It’s been a great year for discovering new writers and stumbling across outstanding novels. “New Finnish Grammar” is the 42nd novel that I have reviewed on this blog in the last eleven months and I’d be hard pressed to find ten that I’d tell you to avoid. I believe that this is not because I’m overly accommodating but simply because I have made up my reading lists from various international awards. Although not overly impressed with a few novels on the IMPAC Dublin Literary Prize shortlist, the winner was still a standout (as was last year’s), I then moved on to reading the Independent Foreign Fiction Prize shortlist and the first two that I have read from this award have impressed me beyond belief. Of course they reek of “European sensibility: intellectual, melancholy, mysterious, imbued with a sense of tragedy and history” (The Independent on Sunday), but then again why wouldn’t they? They’re European!
Set during the second world war, this novel opens with a note from Petri Friari, a neurologist, explaining that the following pages have been taken from a manuscript, written in broken Finnish in a school exercise book, by a recovering soldier that he had treated years before. We then move to the manuscript and back in time to the first thoughts of that wounded soldier. His memory completely blank, he has awoken from his coma on board a hospital vessel off the coast of Trieste.
As I learned later, right from those early days, the doctor was speaking to me in Finnish, his own language, which he believed also to be my own. He hoped that the soft, welcoming words of my mother tongue would soothe my pain and lessen my bewilderment, making me feel that I was among friends. I did not try to talk because I simply did not feel the need. All linguistic feeling, all interest in words, had died away. I could not speak any language, I no longer knew which was my own. But I was aware of this: a subtle veil, like a form of hypnosis, was shielding me from the violent colours of reality.
As the doctor believes the patient is a Finn by the name of Sampo Karjalainen he arranges for him to return to Finland in the hope he can relearn the language and that he can find, via a memory jolt, his own identity. The journal comes to us in many forms, replicated speeches from the local Military Chaplain Olef Koskela:
Beware how you bring up your sons, your future generations – do not let them be lulled to sleep by strangers. Children who are cradled without gentleness, raised uncaringly, dragged up harshly, will not become intelligent, will never have the gift of wisdom, will never become men, even should they grow up strong and healthy and live for a hundred years!

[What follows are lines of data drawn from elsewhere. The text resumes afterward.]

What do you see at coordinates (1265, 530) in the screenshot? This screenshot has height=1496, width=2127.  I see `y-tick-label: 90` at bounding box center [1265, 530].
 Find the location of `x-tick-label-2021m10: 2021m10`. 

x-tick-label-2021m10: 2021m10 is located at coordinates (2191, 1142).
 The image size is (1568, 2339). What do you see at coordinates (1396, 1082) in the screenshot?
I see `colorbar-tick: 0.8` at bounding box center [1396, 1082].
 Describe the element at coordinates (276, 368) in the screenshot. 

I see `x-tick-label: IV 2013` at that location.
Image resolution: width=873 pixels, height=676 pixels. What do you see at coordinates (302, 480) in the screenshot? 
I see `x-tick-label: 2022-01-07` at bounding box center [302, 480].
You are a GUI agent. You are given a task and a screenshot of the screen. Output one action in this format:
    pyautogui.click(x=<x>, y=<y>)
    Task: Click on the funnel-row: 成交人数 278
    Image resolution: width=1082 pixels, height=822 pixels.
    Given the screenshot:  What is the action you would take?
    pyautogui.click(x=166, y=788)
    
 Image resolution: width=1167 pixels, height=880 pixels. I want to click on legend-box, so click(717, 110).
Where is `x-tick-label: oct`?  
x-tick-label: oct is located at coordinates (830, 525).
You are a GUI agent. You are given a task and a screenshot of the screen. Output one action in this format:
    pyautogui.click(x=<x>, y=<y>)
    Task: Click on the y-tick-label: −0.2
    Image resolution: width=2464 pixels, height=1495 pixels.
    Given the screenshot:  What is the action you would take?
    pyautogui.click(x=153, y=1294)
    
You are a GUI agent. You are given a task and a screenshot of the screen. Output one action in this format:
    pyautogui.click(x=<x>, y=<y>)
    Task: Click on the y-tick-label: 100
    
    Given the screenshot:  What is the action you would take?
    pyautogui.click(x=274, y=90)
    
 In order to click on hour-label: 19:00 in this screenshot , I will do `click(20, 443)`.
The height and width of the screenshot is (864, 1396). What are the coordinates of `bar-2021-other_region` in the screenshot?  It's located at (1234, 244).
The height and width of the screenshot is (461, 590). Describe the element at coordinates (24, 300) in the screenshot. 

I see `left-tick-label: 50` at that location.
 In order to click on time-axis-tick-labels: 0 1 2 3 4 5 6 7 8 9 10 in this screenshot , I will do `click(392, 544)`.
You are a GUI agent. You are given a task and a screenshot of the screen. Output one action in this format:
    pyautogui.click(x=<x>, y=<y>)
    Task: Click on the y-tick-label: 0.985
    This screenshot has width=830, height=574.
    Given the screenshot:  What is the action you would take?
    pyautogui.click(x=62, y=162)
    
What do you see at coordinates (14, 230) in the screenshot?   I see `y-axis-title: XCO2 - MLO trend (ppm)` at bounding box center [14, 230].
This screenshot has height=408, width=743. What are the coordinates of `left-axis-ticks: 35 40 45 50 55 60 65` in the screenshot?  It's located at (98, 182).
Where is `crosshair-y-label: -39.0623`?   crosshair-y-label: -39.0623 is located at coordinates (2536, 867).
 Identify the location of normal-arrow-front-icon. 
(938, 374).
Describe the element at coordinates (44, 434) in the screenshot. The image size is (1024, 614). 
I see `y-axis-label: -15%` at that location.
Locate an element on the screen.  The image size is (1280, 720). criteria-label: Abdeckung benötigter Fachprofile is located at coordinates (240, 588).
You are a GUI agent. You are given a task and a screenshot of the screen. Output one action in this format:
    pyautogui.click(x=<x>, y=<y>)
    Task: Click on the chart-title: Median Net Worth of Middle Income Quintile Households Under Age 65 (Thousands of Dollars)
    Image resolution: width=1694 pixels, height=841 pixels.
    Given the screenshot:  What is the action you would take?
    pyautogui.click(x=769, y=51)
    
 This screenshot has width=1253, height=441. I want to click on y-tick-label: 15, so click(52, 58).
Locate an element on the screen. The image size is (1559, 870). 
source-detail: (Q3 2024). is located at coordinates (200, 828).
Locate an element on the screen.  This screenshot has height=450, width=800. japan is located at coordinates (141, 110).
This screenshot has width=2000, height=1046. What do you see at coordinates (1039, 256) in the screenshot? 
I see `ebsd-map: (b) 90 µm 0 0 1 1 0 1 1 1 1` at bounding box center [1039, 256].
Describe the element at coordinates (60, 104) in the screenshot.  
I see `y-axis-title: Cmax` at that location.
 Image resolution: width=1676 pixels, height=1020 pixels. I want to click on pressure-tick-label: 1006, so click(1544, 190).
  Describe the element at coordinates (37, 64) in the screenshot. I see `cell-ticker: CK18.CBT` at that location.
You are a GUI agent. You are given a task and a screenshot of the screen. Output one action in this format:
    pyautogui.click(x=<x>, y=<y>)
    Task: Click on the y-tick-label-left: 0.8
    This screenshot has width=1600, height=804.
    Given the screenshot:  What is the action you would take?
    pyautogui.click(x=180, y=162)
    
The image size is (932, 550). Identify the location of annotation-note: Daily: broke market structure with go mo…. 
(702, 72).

Letters from a local nurse who befriends our protagonist before moving to the war front:
Thinking of you gives me a new lightness, lets me float free of the ballast of memory. Strangely, what you are so doggedly in search of drags me down, it is a form of slavery to which I cling. What others remember of us is in fact nothing more than the effect that we had on them. We spend our lives brushing up against our fellow humans without ever really knowing them.
And of course the narrative by the doctor who is presenting us Sampo’s journal:
I had not yet realised that nothing that concerns man ever happens the same way twice, that nothing is made to last and that the feelings by which I was being carried away would be vastly outlived by the organs which were producing them.
The mystery of our central character and his real character is obviously secondary to the whole novel which grapples with the issues of language, grammar, identity, memory, relationships and our place in the world. However there is the ever remaining tension of the possibility of Sampo suddenly recalling his past. I found myself frequently stopping throughout the journey, simply to allow the previous page or two to sink in, and a number of sections I did purposely re-read, not because I was perplexed but simply because they had so much depth.
A masterful book which rates amongst my favourites of the year, tackling the eternal existentialist questions and reading so smoothly that you have to occasionally stop and acknowledge that this is an English translation of an Italian novel about the Finnish language!!! Another worth hunting down if you like your novels to offer a raft of sage words to contemplate.